Esse ponto de entender que as pessoas são diferentes e, com isso, possuem necessidades diversas, também é importante para se ter um retrato do que é a alta liderança nas organizações no Brasil. Se já é difícil encontrar pessoas assumidamente LGBT na alta liderança, é ainda mais raro ter profissionais LGBT e que também façam parte de outros grupos minorizados, como negros, mulheres e pessoas com deficiência (PCD).

Por isso, a presença de homens cisgêneros na alta liderança é maior do que a de mulheres cisgêneros, que por sua vez é maior do que a de pessoas trans. As primeiras letras da sigla LGBTQIA+ também são mais contempladas e não foi possível encontrar alta liderança que se identifique com outras letras, como interssexual (pessoa com características sexuais biológicas não associadas tradicionalmente a corpos femininos ou masculinos) ou assexual (quem sente pouca ou nenhuma atração sexual). A presença de pessoas brancas também é muito maior do que a de pessoas negras.

“As pessoas que contam com mais privilégios na sociedade chegam mais longe primeiro e isso acontece também dentro do movimento LGBT. Mas, nesse caso, privilégio não quer dizer que a vida de alguém foi fácil, quer dizer que não foi ainda mais difícil como seria em outro contexto. Não é fácil para um homem gay se assumir no mercado de trabalho, mas para outros recortes vai ser ainda mais desafiador. Machismo e racismo também se reproduzem dentro da comunidade. Houve avanços nos últimos anos, mas não na velocidade que a gente precisa e nem para todo mundo”, explica Ricardo.
--*--
Tarefas propostas:
a. Reproduza a passagem do texto sobre a alta liderança LGBT que começa em "Esse ponto de" e termina em "com deficiência (PCD).".
b. Indique se cada afirmação a seguir está de acordo com o texto sobre a alta liderança LGBT. Responda sim ou não e cite as palavras do texto que decidem cada caso.
(i) Na alta liderança, a presença de mulheres cisgêneros é maior do que a de pessoas trans.
(ii) Foi possível encontrar alta liderança que se identifique como assexual.
(iii) Para Ricardo, ter privilégio significa que a vida de alguém foi fácil.
c. Dê continuidade ao texto sobre a alta liderança LGBT a partir da última frase apresentada.
--*--
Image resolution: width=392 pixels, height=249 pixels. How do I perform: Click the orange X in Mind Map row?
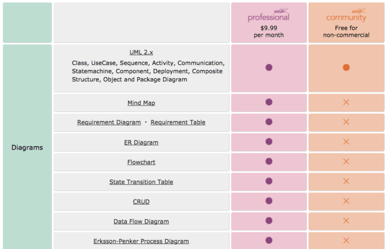[x=346, y=102]
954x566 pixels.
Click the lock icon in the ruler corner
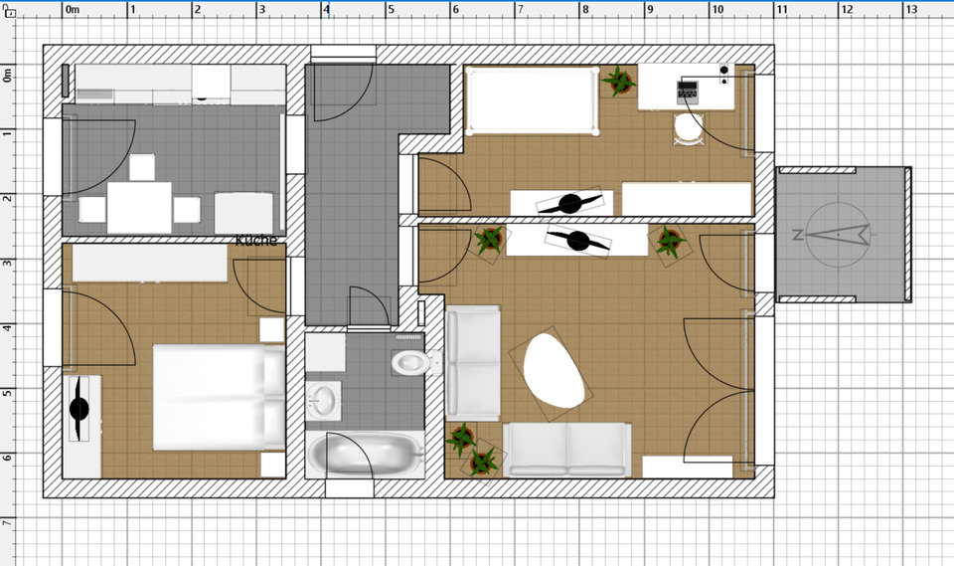click(9, 12)
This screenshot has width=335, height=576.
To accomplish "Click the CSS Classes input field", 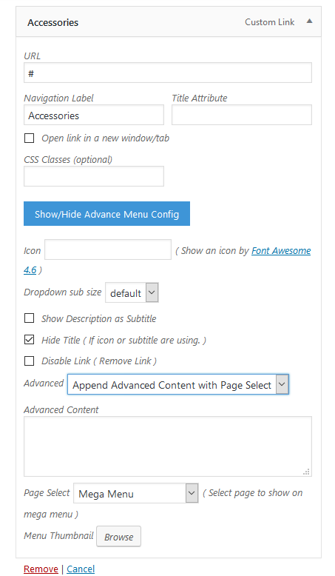I will (94, 176).
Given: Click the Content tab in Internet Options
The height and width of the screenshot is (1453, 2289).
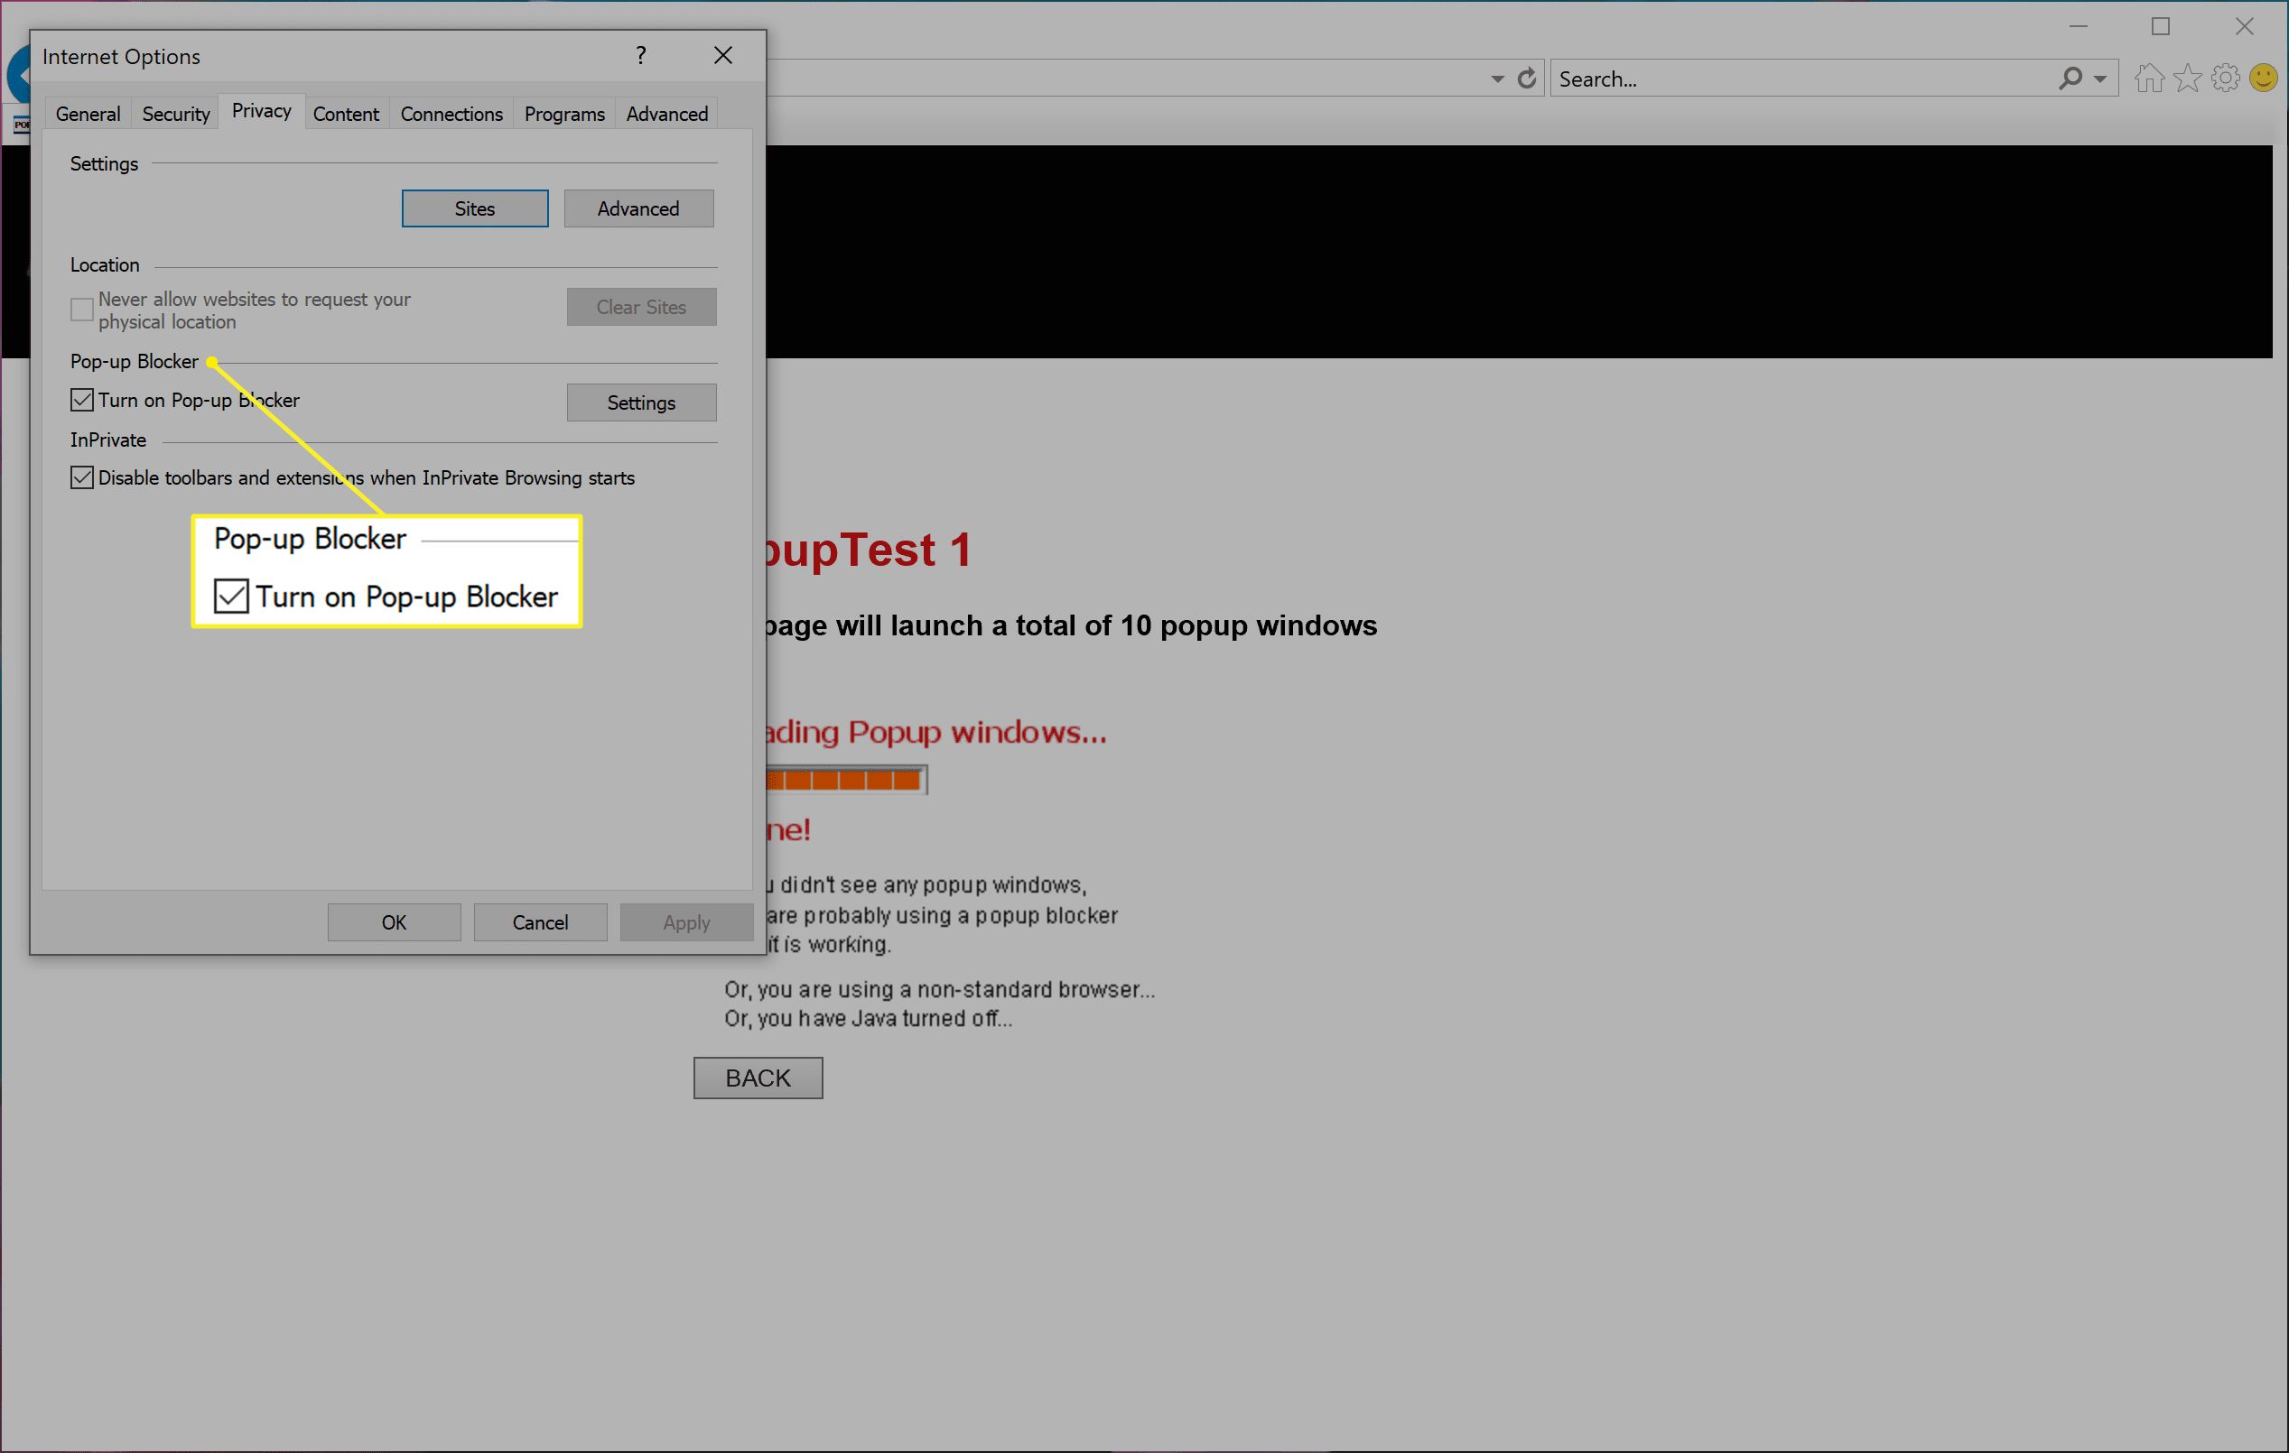Looking at the screenshot, I should [345, 114].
--*--
Respostas do exercício:
a.
Esse ponto de entender que as pessoas são diferentes e, com isso, possuem necessidades diversas, também é importante para se ter um retrato do que é a alta liderança nas organizações no Brasil. Se já é difícil encontrar pessoas assumidamente LGBT na alta liderança, é ainda mais raro ter profissionais LGBT e que também façam parte de outros grupos minorizados, como negros, mulheres e pessoas com deficiência (PCD).

b.
(i) Sim: "a presença de homens cisgêneros na alta liderança é maior do que a de mulheres cisgêneros, que por sua vez é maior do que a de pessoas trans".
(ii) Não: "não foi possível encontrar alta liderança que se identifique com outras letras".
(iii) Não: "privilégio não quer dizer que a vida de alguém foi fácil".

c.
Para o consultor de diversidade, a pesquisa deixa evidentes as diferenças entre as dificuldades vivenciadas pelas letras que compõem a sigla. Quando perguntados se pretendem mudar de emprego, 57% dos respondentes afirmaram que sim, 34% disseram que não e 9% afirmaram estar desempregados. Quando se olha apenas para os transgêneros, o número de desempregados aumenta para 25% e o de pessoas que pretendem mudar de emprego cai para 41%. 

“A não inserção da pessoa trans não começa no trabalho, mas no abandono escolar, na expulsão do seio familiar. Na hora em que ela chega ao mundo corporativo, ela precisa provar o espaço dela. Então, você começa com um nível de dificuldade afetiva e escolar e chega ao mercado de trabalho cheio de desvantagens”, diz Danielle Torres. “O homem gay cisgênero pode fazer uma entrevista se passando por heterosexual para conseguir o trabalho. Não que seja bom para ele, mas muita gente faz isso. Mas a pessoa trans, na maioria das vezes, não tem muita escolha.”

Para os especialistas, os avanços são inegáveis, mas é preciso que eles ocorram cada vez mais e com mais rapidez. “A gente não vai mais falar dos marcadores sociais de maneira isolada. A partir de agora, a questão é a interseccionalidade. É legal que haja empresas que entendam a questão de gênero, de orientação sexual e a racial, mas vamos precisar entender que uma mulher lésbica e negra é muito mais impactada que um homem gay branco, por exemplo”, acredita Renato.